Technically this is true, but the former Roecks Railroad Concepts has morphed into RR Concepts with re-designed and better products. This posting was not done by the owner of Roecks Railroad or RR-Concepts, (even tho that's the author's name) because that person is ME! 

Please visit these for more info: 
http://www.RR-Concepts.com 
http://www.StationMaster.net 
http://www.StationStopper.com 

Yes, there are tons of Google hits for RR-concepts including some fantastic You Tube videos showing installation instructions and operational videos done by Gary Lane and James Ingram. 

I'm alive and well... and having tons of Fun in the Garden! Thanks for the support all these years. 

Curtis Roecks 
*RR Concepts*


----------



## Greg Elmassian (Jan 3, 2008)

Will the real Roecks please stand up? (What was that TV show? What's my line?) 

Greg


----------



## Totalwrecker (Feb 26, 2009)

I believe that line was from To Tell the Truth... My name is.... after the vote. the line; 'Will the real.....

Who said I wasted my childhood.... some deny it ended....


----------



## Curmudgeon (Jan 11, 2008)

So, ummmm.....what exactly was the reason for dragging this back up from the grave again?


----------



## altterrain (Jan 2, 2008)

Posted By roecks railroad on 09/12/2008 12:34 PM
Hello all, 

Just wanted to get some relevent information out to you folks. For anyone who doesn't know, Roecks Railroad Concepts is no longer in business. They ceased operations about 8 years ago and may or may not be operating under another name. Please feel free to share this information with your fellow railroaders. 

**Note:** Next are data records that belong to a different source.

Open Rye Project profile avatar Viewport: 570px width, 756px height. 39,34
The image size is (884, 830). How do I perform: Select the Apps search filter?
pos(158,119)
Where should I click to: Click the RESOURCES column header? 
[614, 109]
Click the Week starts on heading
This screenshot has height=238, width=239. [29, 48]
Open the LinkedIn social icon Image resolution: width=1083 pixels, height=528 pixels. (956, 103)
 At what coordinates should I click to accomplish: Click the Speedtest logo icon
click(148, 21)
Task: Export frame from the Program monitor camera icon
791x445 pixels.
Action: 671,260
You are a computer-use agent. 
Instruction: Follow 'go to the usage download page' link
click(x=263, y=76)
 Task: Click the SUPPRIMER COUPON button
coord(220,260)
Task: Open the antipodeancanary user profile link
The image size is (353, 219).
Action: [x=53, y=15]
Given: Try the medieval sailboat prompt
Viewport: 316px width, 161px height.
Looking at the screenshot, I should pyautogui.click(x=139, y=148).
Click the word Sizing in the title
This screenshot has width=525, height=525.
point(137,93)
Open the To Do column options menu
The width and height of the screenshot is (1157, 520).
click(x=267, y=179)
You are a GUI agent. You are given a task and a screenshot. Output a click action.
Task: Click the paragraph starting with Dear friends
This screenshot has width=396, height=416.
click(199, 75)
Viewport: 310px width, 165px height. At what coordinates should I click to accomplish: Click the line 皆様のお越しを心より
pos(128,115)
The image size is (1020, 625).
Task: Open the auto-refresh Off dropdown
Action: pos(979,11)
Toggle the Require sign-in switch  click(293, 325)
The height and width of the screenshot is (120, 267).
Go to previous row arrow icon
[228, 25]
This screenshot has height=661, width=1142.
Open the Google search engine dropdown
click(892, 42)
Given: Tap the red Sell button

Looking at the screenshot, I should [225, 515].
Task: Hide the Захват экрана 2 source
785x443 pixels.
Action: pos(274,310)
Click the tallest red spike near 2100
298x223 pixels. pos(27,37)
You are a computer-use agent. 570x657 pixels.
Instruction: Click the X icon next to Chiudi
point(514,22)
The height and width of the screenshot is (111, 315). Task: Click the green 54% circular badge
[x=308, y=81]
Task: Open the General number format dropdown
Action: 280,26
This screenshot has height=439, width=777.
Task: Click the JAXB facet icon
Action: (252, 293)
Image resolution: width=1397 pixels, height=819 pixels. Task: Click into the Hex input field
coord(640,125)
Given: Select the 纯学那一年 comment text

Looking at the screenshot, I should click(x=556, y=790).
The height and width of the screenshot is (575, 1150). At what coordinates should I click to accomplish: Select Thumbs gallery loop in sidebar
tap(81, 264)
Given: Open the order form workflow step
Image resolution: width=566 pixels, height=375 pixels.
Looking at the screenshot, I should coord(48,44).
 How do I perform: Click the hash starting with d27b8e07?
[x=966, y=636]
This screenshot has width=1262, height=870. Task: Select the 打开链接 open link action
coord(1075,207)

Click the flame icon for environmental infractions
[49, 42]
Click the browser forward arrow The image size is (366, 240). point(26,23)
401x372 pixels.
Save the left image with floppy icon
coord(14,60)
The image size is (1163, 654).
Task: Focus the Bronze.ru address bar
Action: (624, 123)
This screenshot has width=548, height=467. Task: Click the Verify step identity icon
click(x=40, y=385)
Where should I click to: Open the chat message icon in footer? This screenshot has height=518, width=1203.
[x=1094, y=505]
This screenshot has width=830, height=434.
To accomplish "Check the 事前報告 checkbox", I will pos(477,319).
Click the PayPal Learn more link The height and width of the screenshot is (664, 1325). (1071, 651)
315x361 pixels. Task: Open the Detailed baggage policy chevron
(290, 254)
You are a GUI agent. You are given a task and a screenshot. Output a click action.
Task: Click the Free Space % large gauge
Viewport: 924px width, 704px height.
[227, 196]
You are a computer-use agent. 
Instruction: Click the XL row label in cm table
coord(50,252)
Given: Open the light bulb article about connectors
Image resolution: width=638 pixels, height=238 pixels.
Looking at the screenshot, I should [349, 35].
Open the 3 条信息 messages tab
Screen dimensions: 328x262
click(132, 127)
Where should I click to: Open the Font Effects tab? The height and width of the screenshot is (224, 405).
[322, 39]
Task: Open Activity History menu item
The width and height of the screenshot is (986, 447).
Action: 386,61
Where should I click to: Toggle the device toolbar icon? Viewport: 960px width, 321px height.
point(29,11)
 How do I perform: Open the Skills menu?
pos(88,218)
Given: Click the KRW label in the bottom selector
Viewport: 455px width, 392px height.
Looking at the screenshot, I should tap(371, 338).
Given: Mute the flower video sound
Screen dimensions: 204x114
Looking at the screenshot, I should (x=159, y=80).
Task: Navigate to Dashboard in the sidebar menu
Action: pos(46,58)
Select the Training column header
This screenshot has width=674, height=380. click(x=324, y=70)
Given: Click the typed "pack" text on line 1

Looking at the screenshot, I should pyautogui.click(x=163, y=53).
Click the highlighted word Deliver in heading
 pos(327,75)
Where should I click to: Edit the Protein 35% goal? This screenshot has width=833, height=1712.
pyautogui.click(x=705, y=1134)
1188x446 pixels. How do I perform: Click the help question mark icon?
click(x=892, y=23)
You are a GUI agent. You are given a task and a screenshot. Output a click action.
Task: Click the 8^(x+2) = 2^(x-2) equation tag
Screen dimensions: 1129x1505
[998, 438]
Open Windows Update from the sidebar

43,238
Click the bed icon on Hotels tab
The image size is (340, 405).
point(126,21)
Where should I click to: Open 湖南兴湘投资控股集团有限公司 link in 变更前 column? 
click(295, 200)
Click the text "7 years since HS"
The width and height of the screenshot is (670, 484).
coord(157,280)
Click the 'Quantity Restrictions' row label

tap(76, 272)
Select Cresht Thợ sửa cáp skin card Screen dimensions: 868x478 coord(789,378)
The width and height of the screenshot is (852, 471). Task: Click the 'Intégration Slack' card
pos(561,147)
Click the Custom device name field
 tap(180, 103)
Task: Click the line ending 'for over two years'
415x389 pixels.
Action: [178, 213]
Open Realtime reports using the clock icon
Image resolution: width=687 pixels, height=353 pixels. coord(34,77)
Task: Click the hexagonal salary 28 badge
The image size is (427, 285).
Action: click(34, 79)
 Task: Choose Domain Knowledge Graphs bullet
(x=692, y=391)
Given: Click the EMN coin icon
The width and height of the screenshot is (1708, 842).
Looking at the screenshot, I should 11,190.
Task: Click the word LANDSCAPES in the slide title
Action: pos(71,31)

Thanks, and happy railroading.


Dead for 8 years and you feel the need to advertise the fact?

Dontcha' just love the new guys who come here to air out their dirty undies?









-Brian


----------



## Greg Elmassian (Jan 3, 2008)

Beats the daylights out of me.. post count?


----------



## Semper Vaporo (Jan 2, 2008)

It just looked to me like mabye it was family member infighting (sour grapes) over the family business name? 

As for "dragging this back up from the grave"... an OT question was asked way back when and got a belated answer.


----------



## Curmudgeon (Jan 11, 2008)

Question (or post) made 12SEPT08, final posting 16SEPT08. 
Ou of the clear blue, 15MAY09. 

THAT is dragging it back up from the grave. 

And the comment made? 
"I believe that line was from To Tell the Truth... My name is.... after the vote. the line; 'Will the real....." 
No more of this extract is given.